* Your goal
Please answer these questions from the passage about Hillis, one answer per line, numbered to match:
1. In what year did Hillis receive an OBE?
2. How many Scotland matches was he involved in?
3. Which SFA president is quoted in the passage?

* Source extract
One of the best known and most popular figures within the Scottish football fraternity, Hillis was awarded an OBE in 2009 for his services to medicine and sport.
He was involved in a remarkable 228 Scotland matches from 1982 to 2010, working at three World Cup finals and two European Championship finals, and also had spells as club doctor for Clydebank and Rangers.
“He was great company and was hugely respected in his job,” said Strachan, who won most of his Scotland caps during Hillis’ time with the national team. “There’s nothing more you can ask of your team doctor but ‘The Prof’ always lit up the room with his personality. As a player you loved having him around and, as a manager, you could always rely on his advice.”
Hillis, who once described himself as “a punter on the bench” in his role alongside eight different Scotland managers, had his professional abilities recognised throughout world football during periods as vice-chairman of Uefa’s Medical Committee and as a medical advisor to Fifa.
“I have had the pleasure of knowing Stewart for almost 40 years and consider him a man of great knowledge, experience and wisdom,” said SFA president Campbell Ogilvie. “He was a medic of the highest standards and we are all fortunate that he brought those standards to the Scottish FA during his time as international team doctor and medical director and advisor.

* Data

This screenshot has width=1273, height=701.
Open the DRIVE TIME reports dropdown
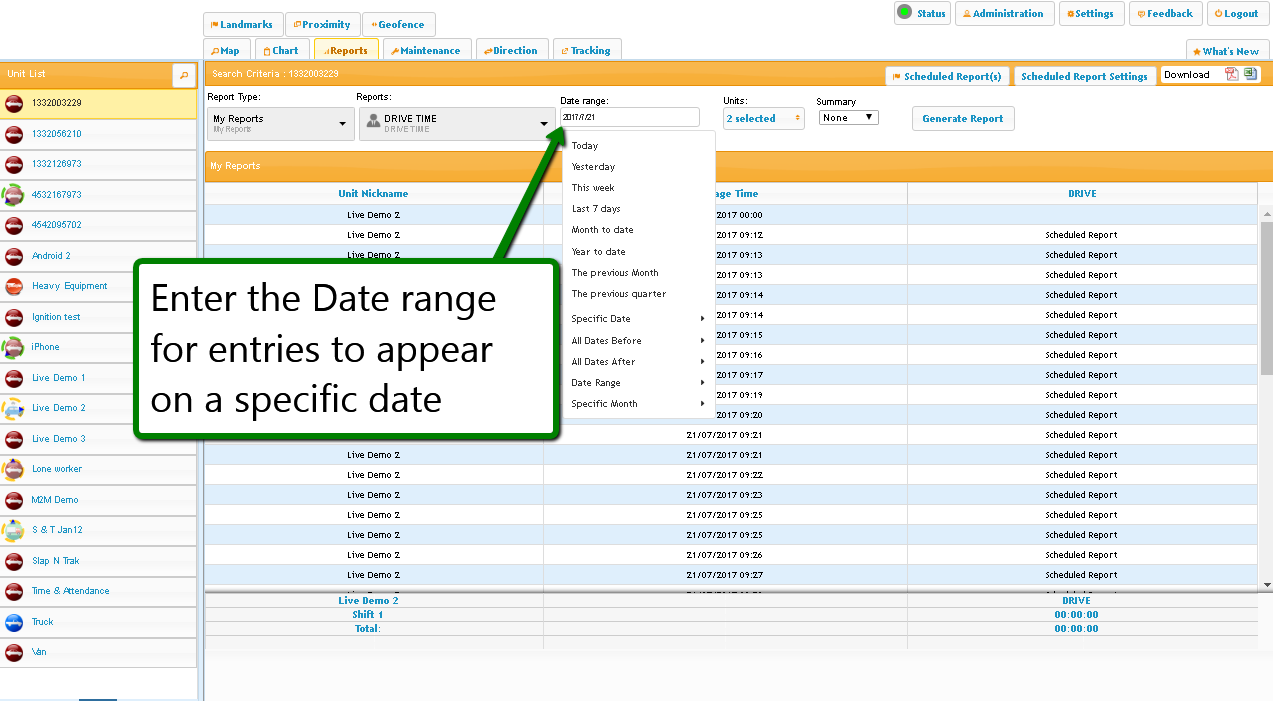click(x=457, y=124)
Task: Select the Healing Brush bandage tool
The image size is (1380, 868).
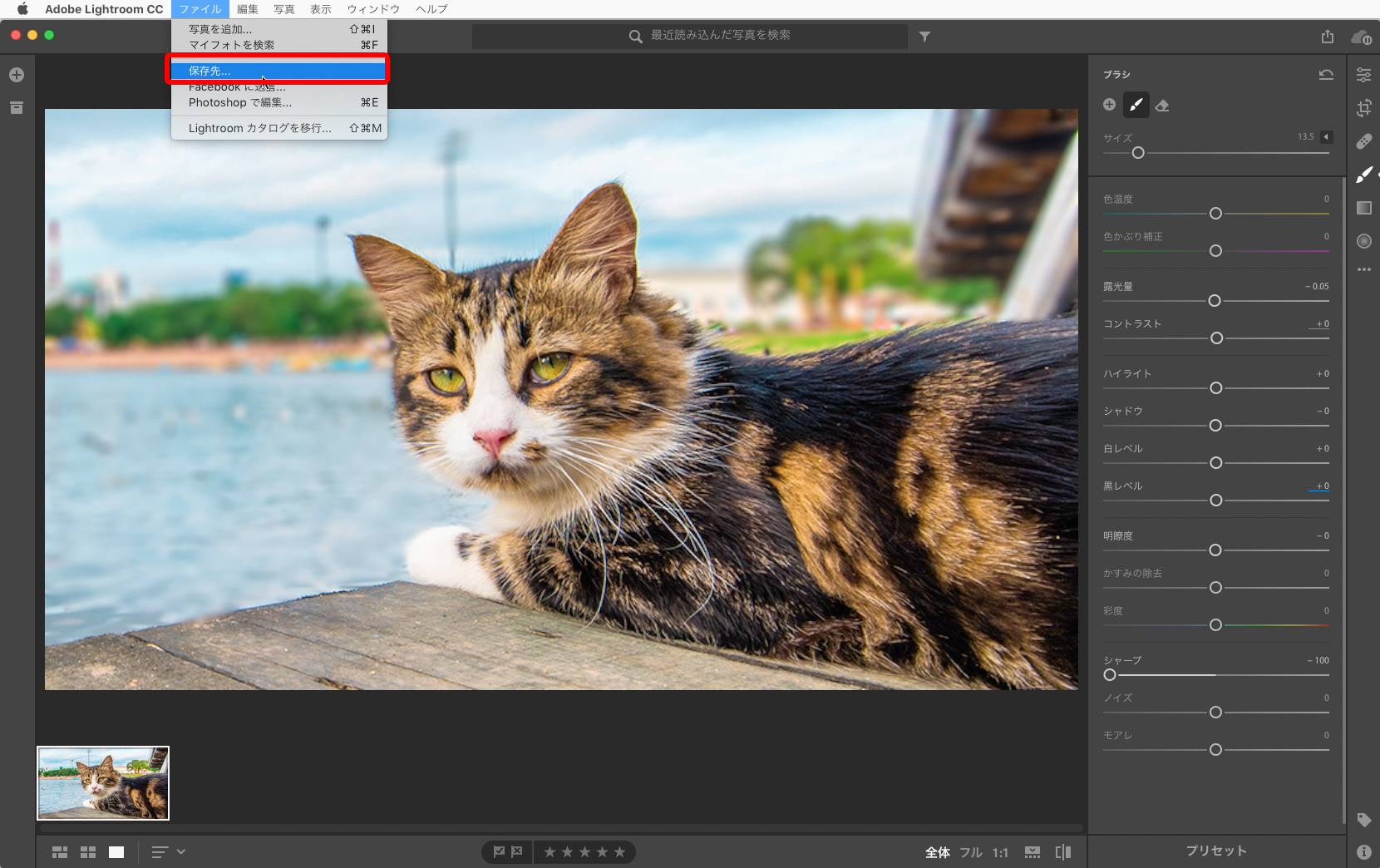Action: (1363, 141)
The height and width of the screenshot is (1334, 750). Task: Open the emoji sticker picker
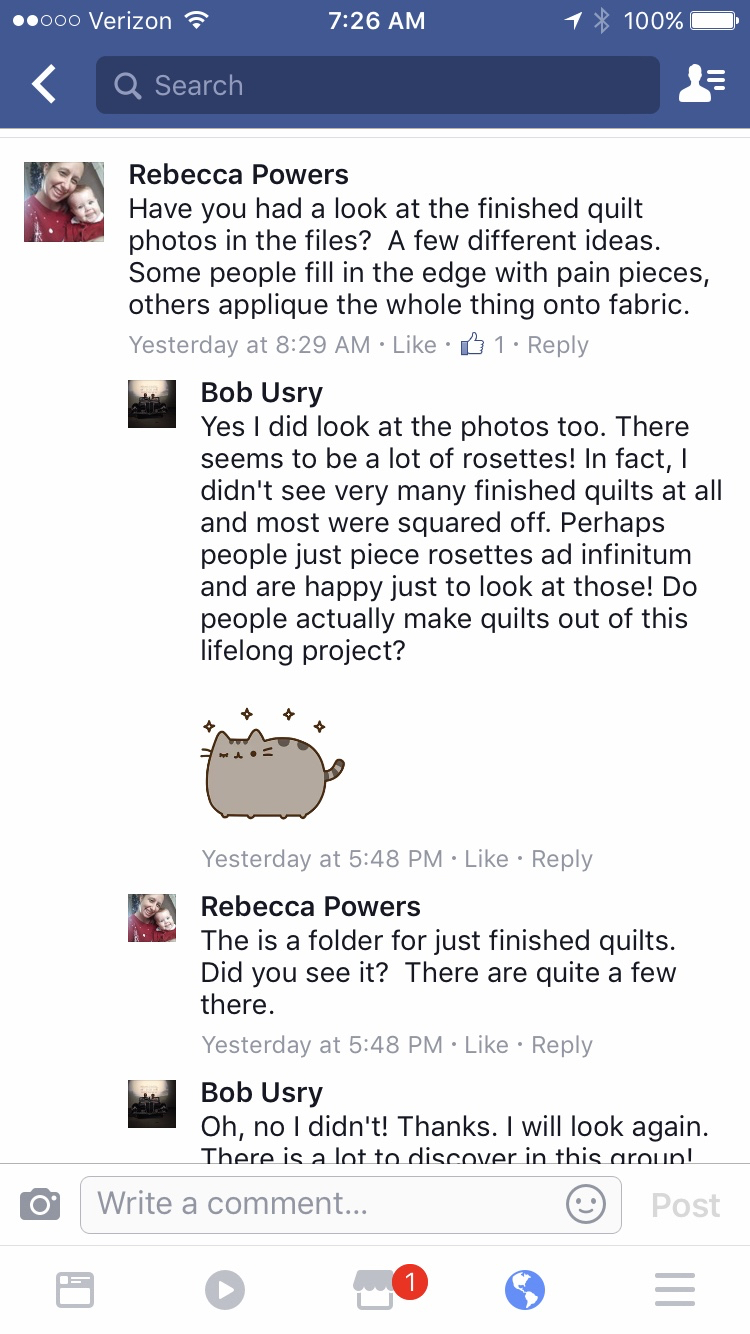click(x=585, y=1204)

---

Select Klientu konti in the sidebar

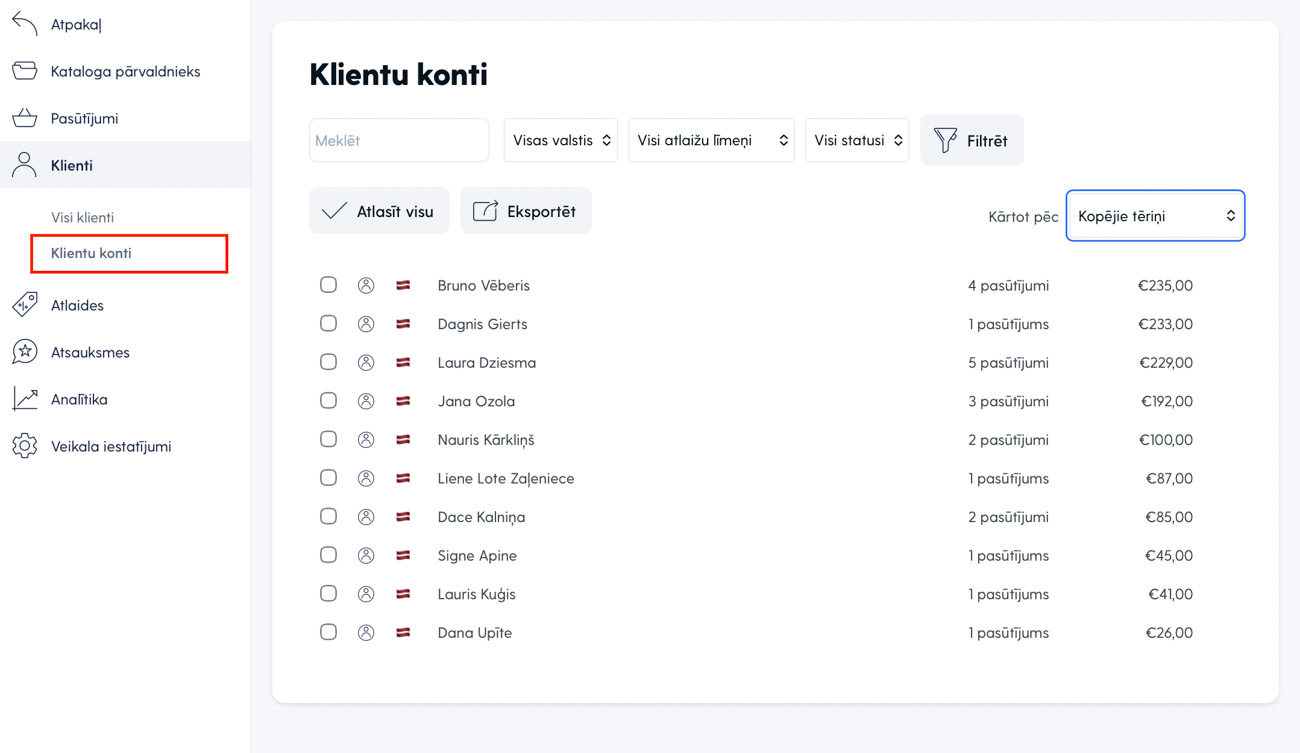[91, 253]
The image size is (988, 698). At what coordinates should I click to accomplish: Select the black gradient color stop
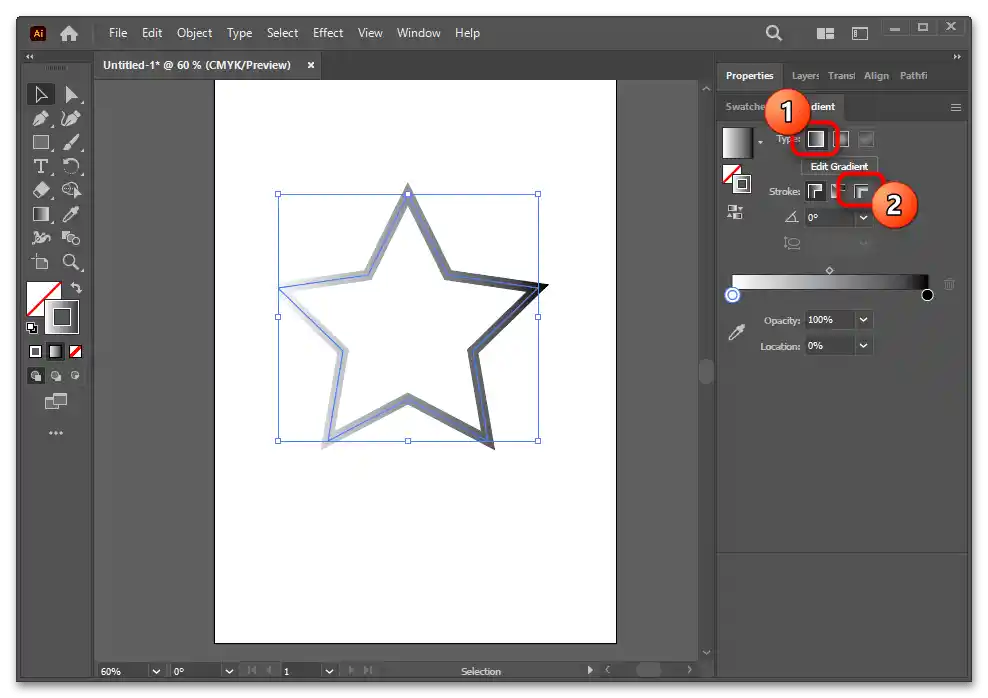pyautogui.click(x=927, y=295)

* Written solution
1. 2009
2. 228
3. Campbell Ogilvie